§ **Task instructions**: Everything in the listing below must be duplicated exactly.

§ **Given data**:
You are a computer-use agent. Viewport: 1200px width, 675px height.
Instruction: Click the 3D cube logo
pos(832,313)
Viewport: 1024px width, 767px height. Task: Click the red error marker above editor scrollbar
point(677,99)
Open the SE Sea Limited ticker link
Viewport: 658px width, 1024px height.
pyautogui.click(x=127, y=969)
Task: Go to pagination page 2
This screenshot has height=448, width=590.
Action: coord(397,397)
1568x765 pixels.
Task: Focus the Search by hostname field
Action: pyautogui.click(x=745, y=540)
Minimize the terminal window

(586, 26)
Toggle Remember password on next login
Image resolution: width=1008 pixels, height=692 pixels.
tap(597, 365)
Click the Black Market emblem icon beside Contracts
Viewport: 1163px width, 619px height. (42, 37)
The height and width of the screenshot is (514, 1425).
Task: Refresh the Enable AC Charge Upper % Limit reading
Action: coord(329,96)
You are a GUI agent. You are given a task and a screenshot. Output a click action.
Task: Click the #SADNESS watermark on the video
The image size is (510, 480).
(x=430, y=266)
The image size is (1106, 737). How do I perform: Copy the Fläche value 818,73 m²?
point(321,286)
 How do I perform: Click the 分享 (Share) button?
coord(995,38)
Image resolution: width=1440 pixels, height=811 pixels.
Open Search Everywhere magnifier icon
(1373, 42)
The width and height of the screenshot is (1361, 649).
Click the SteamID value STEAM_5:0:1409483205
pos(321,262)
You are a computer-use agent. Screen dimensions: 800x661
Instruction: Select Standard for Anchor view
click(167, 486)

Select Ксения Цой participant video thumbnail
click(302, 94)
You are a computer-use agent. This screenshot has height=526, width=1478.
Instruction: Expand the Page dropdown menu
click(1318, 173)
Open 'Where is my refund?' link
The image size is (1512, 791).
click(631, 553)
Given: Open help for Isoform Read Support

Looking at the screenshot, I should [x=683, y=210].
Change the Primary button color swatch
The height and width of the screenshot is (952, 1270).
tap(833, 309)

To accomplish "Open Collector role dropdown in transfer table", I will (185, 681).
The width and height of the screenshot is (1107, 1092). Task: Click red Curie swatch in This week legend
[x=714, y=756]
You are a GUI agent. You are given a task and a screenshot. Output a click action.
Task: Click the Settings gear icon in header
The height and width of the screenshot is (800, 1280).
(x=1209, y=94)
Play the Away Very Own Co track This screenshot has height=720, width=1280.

§ **The completed task**:
You are a computer-use agent. Viewport: 1200px width, 675px height.
Instruction: Click the 3D cube logo
pos(832,313)
Viewport: 1024px width, 767px height. Task: Click the red error marker above editor scrollbar
point(677,99)
Open the SE Sea Limited ticker link
Viewport: 658px width, 1024px height.
pyautogui.click(x=127, y=969)
Task: Go to pagination page 2
This screenshot has height=448, width=590.
Action: coord(397,397)
1568x765 pixels.
Task: Focus the Search by hostname field
Action: pyautogui.click(x=745, y=540)
Minimize the terminal window

(586, 26)
Toggle Remember password on next login
Image resolution: width=1008 pixels, height=692 pixels.
tap(597, 365)
Click the Black Market emblem icon beside Contracts
Viewport: 1163px width, 619px height. (42, 37)
The height and width of the screenshot is (514, 1425).
Task: Refresh the Enable AC Charge Upper % Limit reading
Action: coord(329,96)
You are a GUI agent. You are given a task and a screenshot. Output a click action.
Task: Click the #SADNESS watermark on the video
The image size is (510, 480).
(x=430, y=266)
The image size is (1106, 737). How do I perform: Copy the Fläche value 818,73 m²?
point(321,286)
 How do I perform: Click the 分享 (Share) button?
coord(995,38)
Image resolution: width=1440 pixels, height=811 pixels.
Open Search Everywhere magnifier icon
(1373, 42)
The width and height of the screenshot is (1361, 649).
Click the SteamID value STEAM_5:0:1409483205
pos(321,262)
You are a computer-use agent. Screen dimensions: 800x661
Instruction: Select Standard for Anchor view
click(167, 486)

Select Ксения Цой participant video thumbnail
click(302, 94)
You are a computer-use agent. This screenshot has height=526, width=1478.
Instruction: Expand the Page dropdown menu
click(1318, 173)
Open 'Where is my refund?' link
The image size is (1512, 791).
click(631, 553)
Given: Open help for Isoform Read Support

Looking at the screenshot, I should [x=683, y=210].
Change the Primary button color swatch
The height and width of the screenshot is (952, 1270).
tap(833, 309)

To accomplish "Open Collector role dropdown in transfer table", I will (185, 681).
The width and height of the screenshot is (1107, 1092). Task: Click red Curie swatch in This week legend
[x=714, y=756]
You are a GUI agent. You are given a task and a screenshot. Output a click action.
Task: Click the Settings gear icon in header
The height and width of the screenshot is (800, 1280).
(x=1209, y=94)
Play the Away Very Own Co track This screenshot has height=720, width=1280.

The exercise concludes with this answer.